[WHAT THE EXERCISE ASKS] Output the lines of the records from the one containing "The height and width of the screenshot is (451, 2148)." through the last, both ends included. Leave pictures out.

[THE RECORDS]

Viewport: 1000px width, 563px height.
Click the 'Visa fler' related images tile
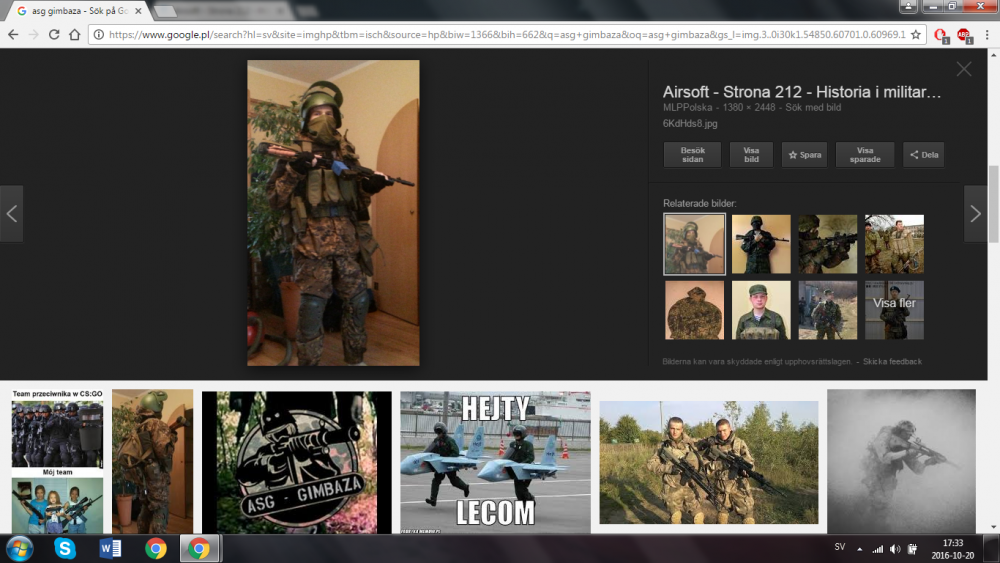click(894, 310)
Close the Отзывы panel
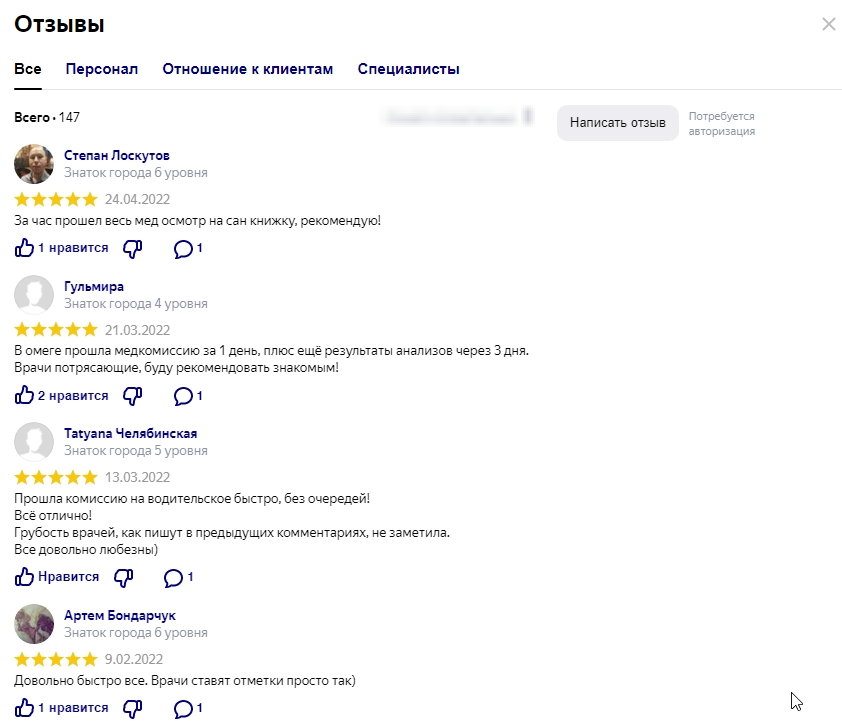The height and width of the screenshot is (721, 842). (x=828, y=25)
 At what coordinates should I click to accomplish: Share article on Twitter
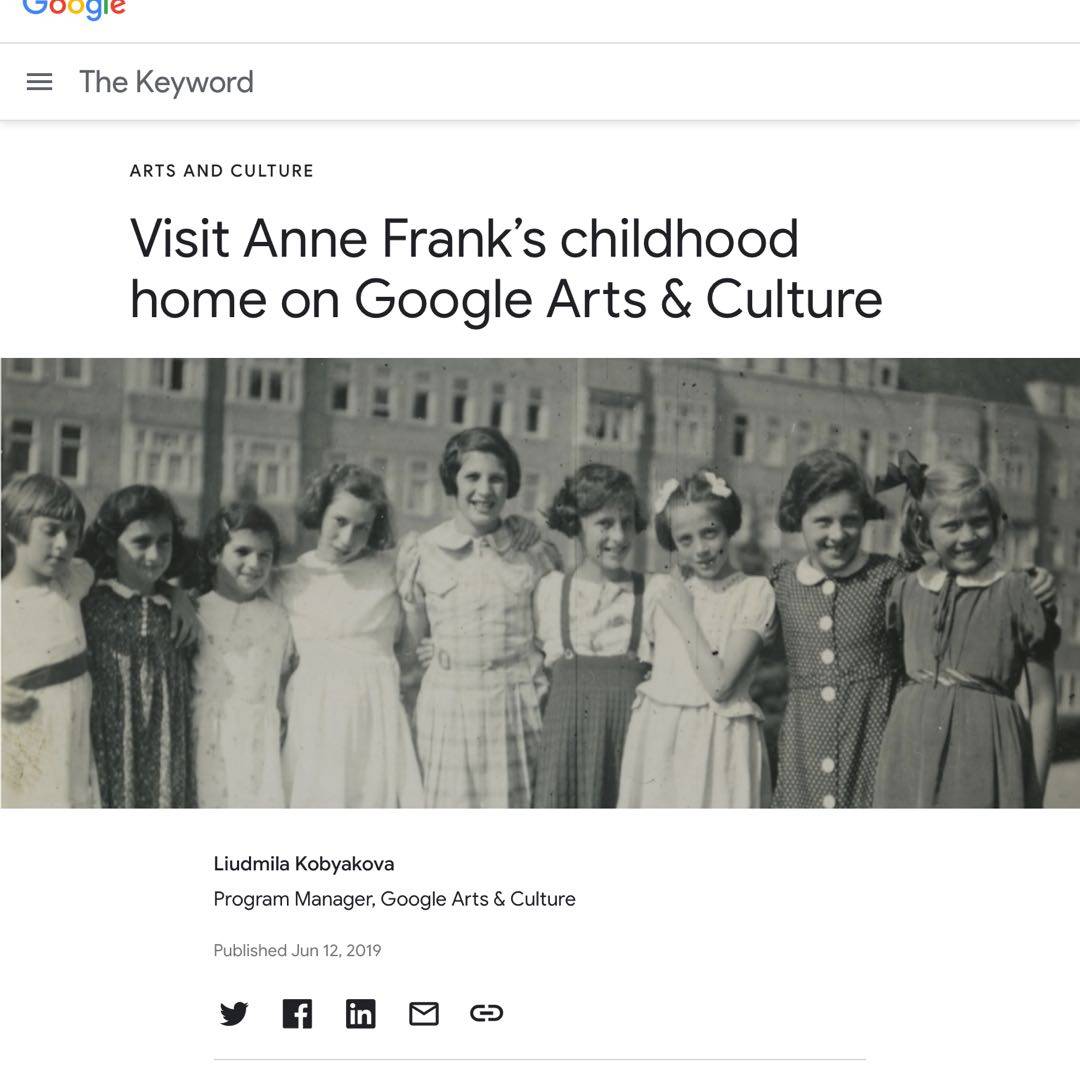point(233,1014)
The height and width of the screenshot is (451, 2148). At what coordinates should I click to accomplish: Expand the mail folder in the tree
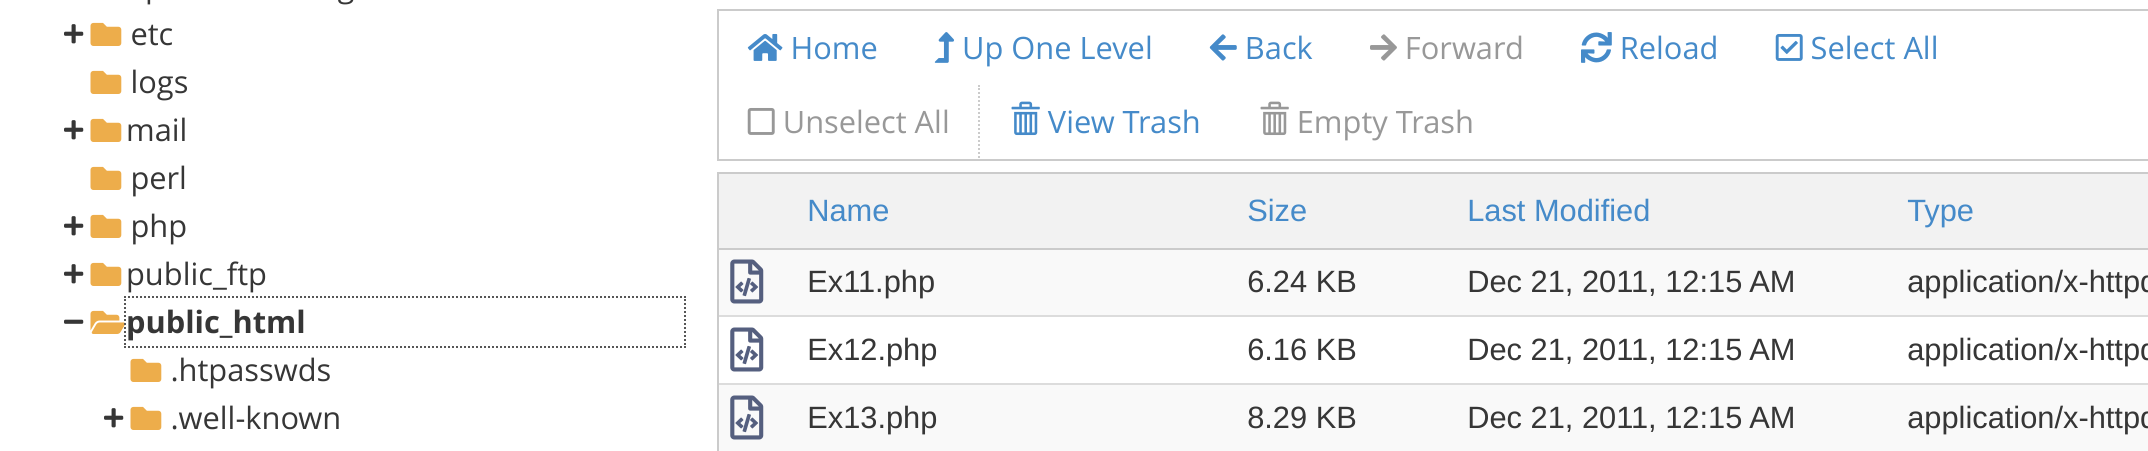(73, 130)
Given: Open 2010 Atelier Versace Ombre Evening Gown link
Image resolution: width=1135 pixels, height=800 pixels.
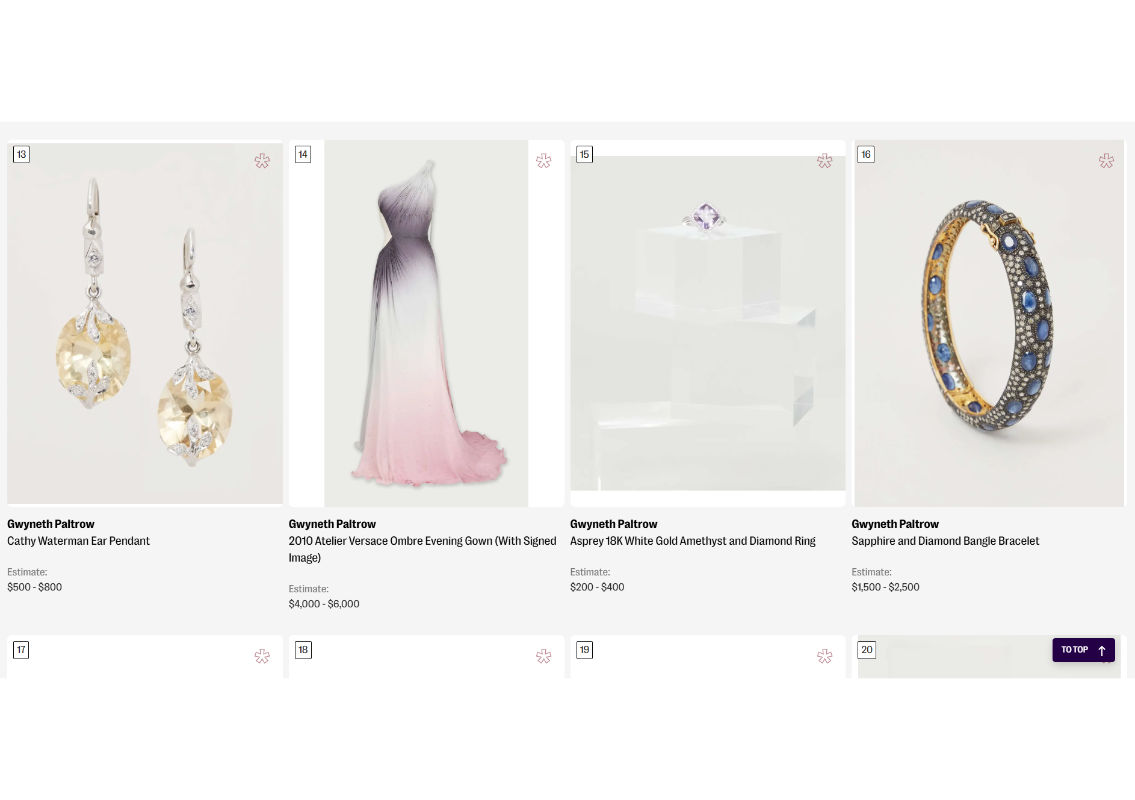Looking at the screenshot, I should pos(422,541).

[OUTPUT]
The height and width of the screenshot is (451, 2148). At what coordinates should I click to accomplish: Expand the mail folder in the tree
(73, 130)
Given: Open 2010 Atelier Versace Ombre Evening Gown link
Image resolution: width=1135 pixels, height=800 pixels.
Looking at the screenshot, I should pos(422,541).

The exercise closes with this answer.